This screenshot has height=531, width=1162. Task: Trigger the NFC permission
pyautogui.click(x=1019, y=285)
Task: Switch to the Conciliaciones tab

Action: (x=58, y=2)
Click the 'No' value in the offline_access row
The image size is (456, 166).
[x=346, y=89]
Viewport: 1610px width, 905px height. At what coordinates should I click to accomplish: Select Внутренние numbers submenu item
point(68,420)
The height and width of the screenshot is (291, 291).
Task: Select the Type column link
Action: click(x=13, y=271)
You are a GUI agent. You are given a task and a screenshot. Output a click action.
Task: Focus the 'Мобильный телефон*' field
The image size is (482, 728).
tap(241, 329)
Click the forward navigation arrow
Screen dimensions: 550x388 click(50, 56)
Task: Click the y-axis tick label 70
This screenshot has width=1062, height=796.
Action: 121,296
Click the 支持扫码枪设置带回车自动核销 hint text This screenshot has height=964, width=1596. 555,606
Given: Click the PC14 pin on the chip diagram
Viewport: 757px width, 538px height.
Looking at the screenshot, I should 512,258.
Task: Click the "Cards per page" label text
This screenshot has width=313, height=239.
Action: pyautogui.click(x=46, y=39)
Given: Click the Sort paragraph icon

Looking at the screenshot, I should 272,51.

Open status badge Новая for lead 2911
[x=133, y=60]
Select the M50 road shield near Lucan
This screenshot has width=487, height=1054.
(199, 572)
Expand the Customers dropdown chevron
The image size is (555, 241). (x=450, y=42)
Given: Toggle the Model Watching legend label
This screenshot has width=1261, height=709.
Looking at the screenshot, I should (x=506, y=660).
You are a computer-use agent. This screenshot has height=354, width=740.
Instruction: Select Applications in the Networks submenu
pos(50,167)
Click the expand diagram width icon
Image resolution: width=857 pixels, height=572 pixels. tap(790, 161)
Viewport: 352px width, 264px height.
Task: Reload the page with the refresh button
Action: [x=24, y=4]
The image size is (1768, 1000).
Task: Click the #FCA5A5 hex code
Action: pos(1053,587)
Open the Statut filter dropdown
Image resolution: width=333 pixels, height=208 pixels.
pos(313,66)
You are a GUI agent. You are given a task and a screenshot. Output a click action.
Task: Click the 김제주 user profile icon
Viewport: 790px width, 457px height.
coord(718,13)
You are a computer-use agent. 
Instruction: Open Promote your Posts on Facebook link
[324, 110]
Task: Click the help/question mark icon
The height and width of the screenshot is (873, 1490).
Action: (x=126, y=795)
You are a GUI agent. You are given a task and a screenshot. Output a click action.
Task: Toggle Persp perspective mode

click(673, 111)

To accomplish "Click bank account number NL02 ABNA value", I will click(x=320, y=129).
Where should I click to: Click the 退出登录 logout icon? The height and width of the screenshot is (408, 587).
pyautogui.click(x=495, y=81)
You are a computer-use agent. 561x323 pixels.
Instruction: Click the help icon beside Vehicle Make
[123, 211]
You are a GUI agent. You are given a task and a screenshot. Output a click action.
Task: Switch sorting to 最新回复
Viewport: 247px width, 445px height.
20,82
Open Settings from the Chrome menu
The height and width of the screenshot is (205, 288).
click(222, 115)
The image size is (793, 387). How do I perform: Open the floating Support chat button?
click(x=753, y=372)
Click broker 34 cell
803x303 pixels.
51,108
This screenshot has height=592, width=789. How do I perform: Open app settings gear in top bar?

-----

Retype all of the material, exactly as written.

**Expected output**
This screenshot has height=531, width=1162. Task: Trigger the NFC permission
pyautogui.click(x=1019, y=285)
Task: Switch to the Conciliaciones tab

Action: (x=58, y=2)
Click the 'No' value in the offline_access row
The image size is (456, 166).
[x=346, y=89]
Viewport: 1610px width, 905px height. At what coordinates should I click to accomplish: Select Внутренние numbers submenu item
point(68,420)
The height and width of the screenshot is (291, 291).
Task: Select the Type column link
Action: click(x=13, y=271)
You are a GUI agent. You are given a task and a screenshot. Output a click action.
Task: Focus the 'Мобильный телефон*' field
The image size is (482, 728).
tap(241, 329)
Click the forward navigation arrow
Screen dimensions: 550x388 click(50, 56)
Task: Click the y-axis tick label 70
This screenshot has width=1062, height=796.
Action: 121,296
Click the 支持扫码枪设置带回车自动核销 hint text This screenshot has height=964, width=1596. 555,606
Given: Click the PC14 pin on the chip diagram
Viewport: 757px width, 538px height.
Looking at the screenshot, I should 512,258.
Task: Click the "Cards per page" label text
This screenshot has width=313, height=239.
Action: pyautogui.click(x=46, y=39)
Given: Click the Sort paragraph icon

Looking at the screenshot, I should 272,51.

Open status badge Новая for lead 2911
[x=133, y=60]
Select the M50 road shield near Lucan
This screenshot has width=487, height=1054.
(199, 572)
Expand the Customers dropdown chevron
The image size is (555, 241). (x=450, y=42)
Given: Toggle the Model Watching legend label
This screenshot has width=1261, height=709.
Looking at the screenshot, I should (x=506, y=660).
You are a computer-use agent. This screenshot has height=354, width=740.
Instruction: Select Applications in the Networks submenu
pos(50,167)
Click the expand diagram width icon
Image resolution: width=857 pixels, height=572 pixels. tap(790, 161)
Viewport: 352px width, 264px height.
Task: Reload the page with the refresh button
Action: [x=24, y=4]
The image size is (1768, 1000).
Task: Click the #FCA5A5 hex code
Action: pos(1053,587)
Open the Statut filter dropdown
Image resolution: width=333 pixels, height=208 pixels.
pos(313,66)
You are a GUI agent. You are given a task and a screenshot. Output a click action.
Task: Click the 김제주 user profile icon
Viewport: 790px width, 457px height.
coord(718,13)
You are a computer-use agent. 
Instruction: Open Promote your Posts on Facebook link
[324, 110]
Task: Click the help/question mark icon
The height and width of the screenshot is (873, 1490).
Action: (x=126, y=795)
You are a GUI agent. You are given a task and a screenshot. Output a click action.
Task: Toggle Persp perspective mode

click(673, 111)

To accomplish "Click bank account number NL02 ABNA value", I will click(x=320, y=129).
Where should I click to: Click the 退出登录 logout icon? The height and width of the screenshot is (408, 587).
pyautogui.click(x=495, y=81)
You are a computer-use agent. 561x323 pixels.
Instruction: Click the help icon beside Vehicle Make
[123, 211]
You are a GUI agent. You are given a task and a screenshot. Output a click action.
Task: Switch sorting to 最新回复
Viewport: 247px width, 445px height.
20,82
Open Settings from the Chrome menu
The height and width of the screenshot is (205, 288).
click(222, 115)
The image size is (793, 387). How do I perform: Open the floating Support chat button?
click(x=753, y=372)
Click broker 34 cell
803x303 pixels.
51,108
This screenshot has height=592, width=789. How do I perform: Open app settings gear in top bar?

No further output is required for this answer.